**Text section**

══════════

Kim Sibley's Interview with Crave Portland

Wednesday, May 26th, 2010

Kim Sibley is an influential person in your community and in your business but you may not even realize it until now! Not only is Kim the proud owner of Little Urbanites, a wonderfully curated children’s store in Portland’s Pearl District, she also sits on several neighborhood associations planning and implementing ways to improve our neighborhoods and business districts in Portland. With a degree in Early Childhood Education & Fine Art and seven years of experience working for a children’s museum as well as the Metropolitan Museum of Art in New York City, Kim brings her expertise, knowledge as well as energy to Little Urbanites. Offering a unique selection of safe, worldly, and quality products, Kim provides exceptional customer service and gives expert advice for families in Portland and across the nation. Kim set aside some time for me to interview her for our CRAVE Portland Entrepreness feature and it was so much fun getting to know more about her and her business.

Tell me a little about yourself.
I grew up in New York and New Jersey and have traveled 48 out of the 50 states in the U.S.–I’ve lived everywhere too. My background is in art, and I worked at Metropolitan Museum of Art. I’m passionate about education and developing the business districts in Portland. I’m also VP of the Pearl District Business Association (PDBA), on the board for Alliance of Portland Neighborhood Business Associaion (APNBA) as well as a mentor for Mentor Portland. I also love to garden and volunteer!

What aspects of the business do you handle most?
I do all the buying for the store, merchandising, I handle marketing and public relations, web design and maintenance, and I also do sales on the weekends. I oversee all other aspects of the business, but for example financials–that’s not me, I have someone else taking care of the numbers, that’s boring to me!

What’s the significance of the name “Little Urbanites”?
My mom, Suzanne owned a kids’ store in New Jersey and I actually give her all the credit for coming up with the name. We knew that we wanted to have the business in the Pearl District, and so our customers would be city dwellers and their children would be growing up in the city.

What’s your criteria for buying for your store?
I always ask where it’s made and whose making it. In addition to uniqueness, I try to choose products that are safe, environmentally friendly and socially response. I feel that I can make an impact by making responsible choices.

What are some of the most popular products that you carry?
The Stokke Tripp Trapp high chair — “the chair that grows with your child.” It was made in the 1970’s by a dad and is actually in Museum of Modern Art (MoMA) cafe! Baby registry, strollers and stroller advice are also popular products and services. i spend hours and days helping customers find the right stroller!

In addition to your retail store, you also have your online store www.littleurbanites.com. What are the pros & cons of having both entities?
The retail store is fun, interactive, and you get to meet your customers but it also has to be open all days of the week. I really love doing social media online and working on relaunching our blog! The downside of online is the maintenance of everything!

Besides being your own boss, what’s the most rewarding aspect of having your own business?

══════════

**Records shown**
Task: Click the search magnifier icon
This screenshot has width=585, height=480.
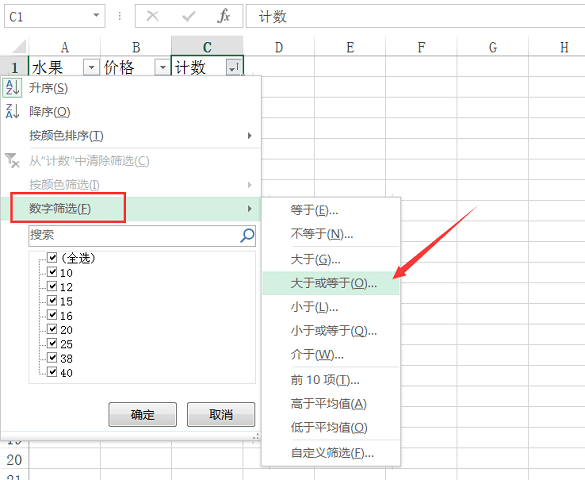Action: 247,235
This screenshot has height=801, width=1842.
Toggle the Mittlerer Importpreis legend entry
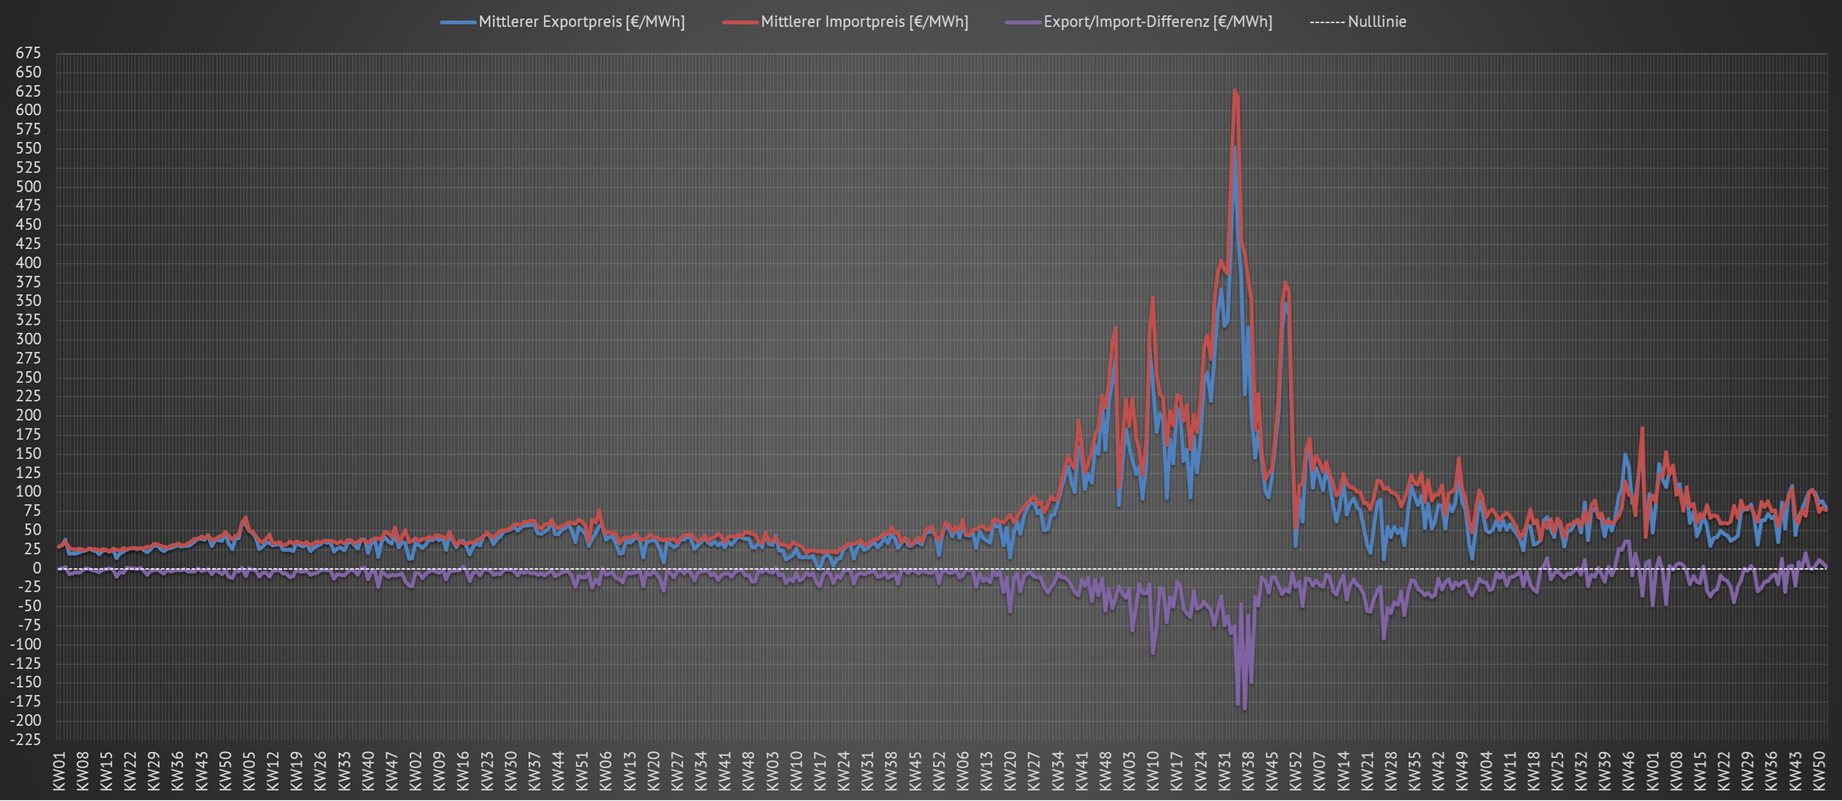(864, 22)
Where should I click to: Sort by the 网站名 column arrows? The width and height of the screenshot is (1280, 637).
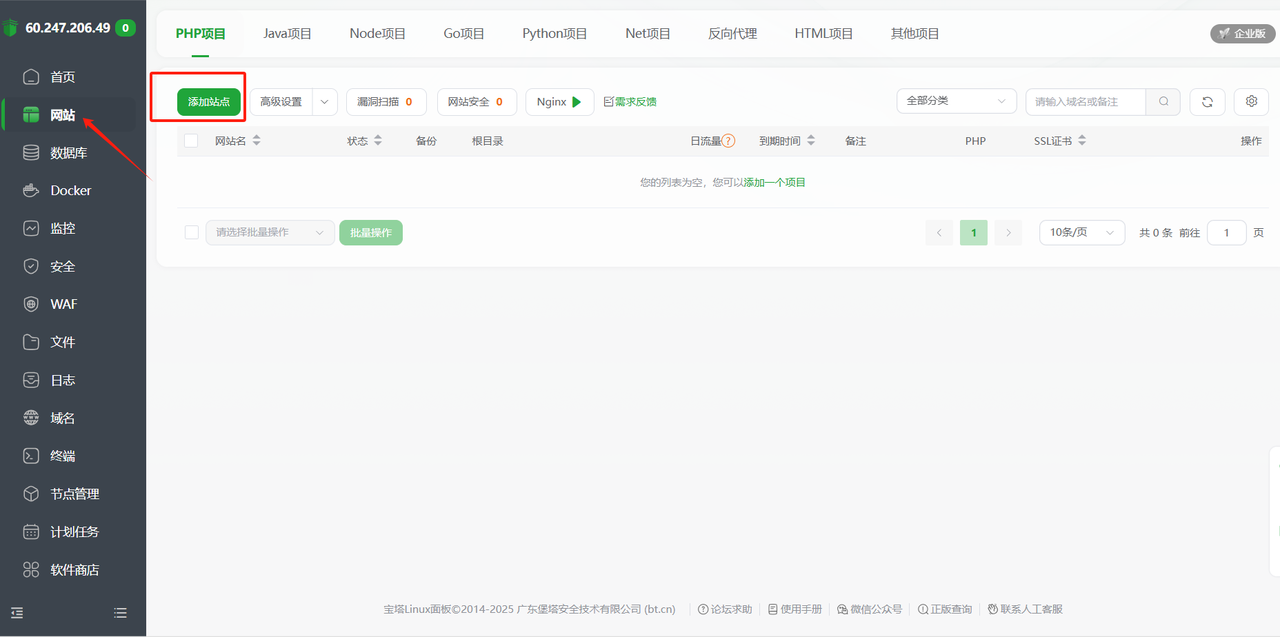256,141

══════════

**Parts of the exercise**
1. From the Kim Sibley interview, repeat the passage that begins at the words "What aspects of" and stops after "for your store?".
2. In the Kim Sibley interview, who is credited with coming up with the name "Little Urbanites"?

**Exercise solutions**
1.
What aspects of the business do you handle most?
I do all the buying for the store, merchandising, I handle marketing and public relations, web design and maintenance, and I also do sales on the weekends. I oversee all other aspects of the business, but for example financials–that’s not me, I have someone else taking care of the numbers, that’s boring to me!

What’s the significance of the name “Little Urbanites”?
My mom, Suzanne owned a kids’ store in New Jersey and I actually give her all the credit for coming up with the name. We knew that we wanted to have the business in the Pearl District, and so our customers would be city dwellers and their children would be growing up in the city.

What’s your criteria for buying for your store?

2. Kim Sibley's mom, Suzanne, who owned a kids' store in New Jersey.